**ASSIGNMENT:**
Omit every picture and write out the rest of the records exactly.

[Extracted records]
****************************************

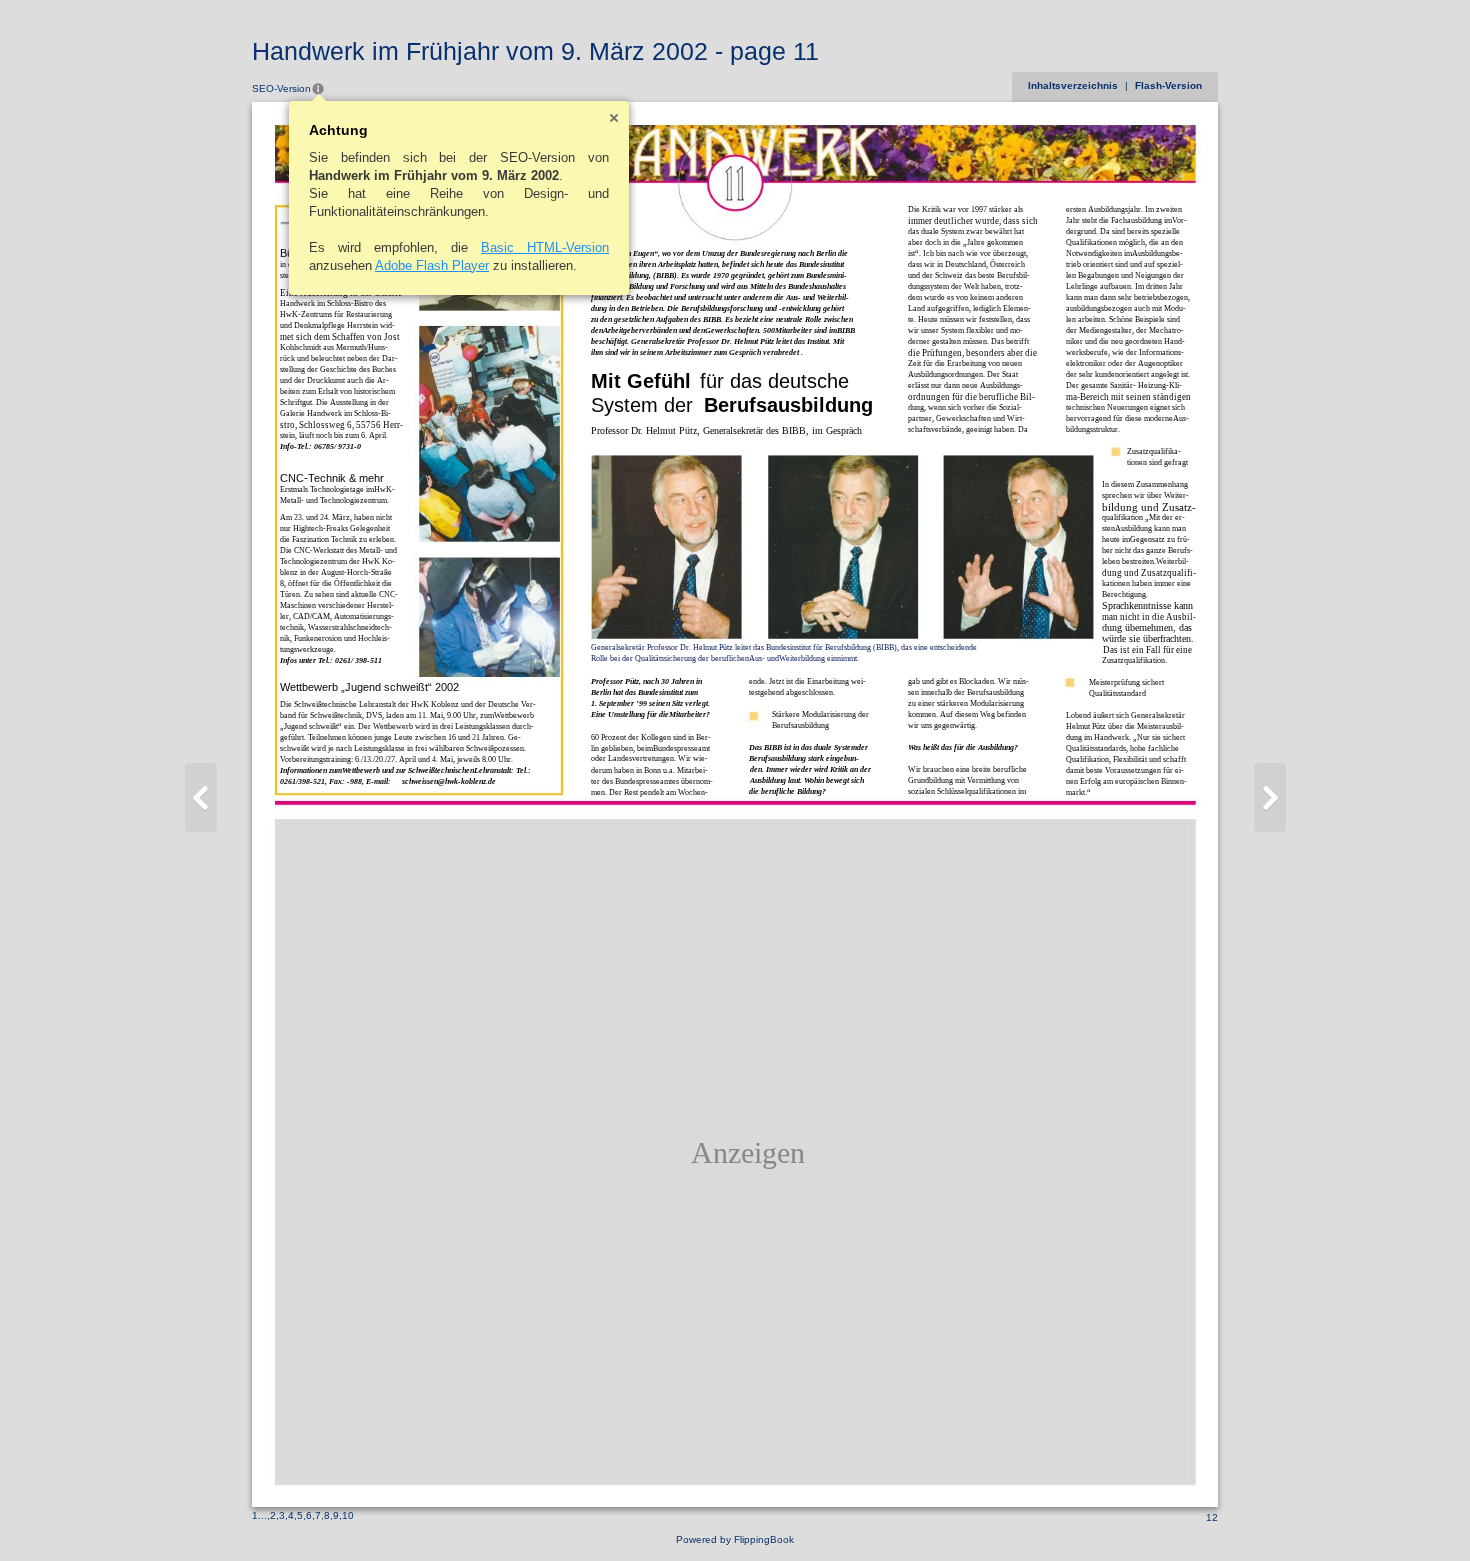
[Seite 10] (201, 797)
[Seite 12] (1270, 797)
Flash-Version (1168, 85)
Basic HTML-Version (545, 247)
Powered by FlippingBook (735, 1539)
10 (348, 1515)
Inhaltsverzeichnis (1073, 85)
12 (1212, 1517)
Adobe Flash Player (432, 265)
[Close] (614, 118)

****************************************

**FINAL ANSWER:**
[Seite 10] (201, 797)
[Seite 12] (1270, 797)
Flash-Version (1168, 85)
Basic HTML-Version (545, 247)
Powered by FlippingBook (735, 1539)
10 (348, 1515)
Inhaltsverzeichnis (1073, 85)
12 (1212, 1517)
Adobe Flash Player (432, 265)
[Close] (614, 118)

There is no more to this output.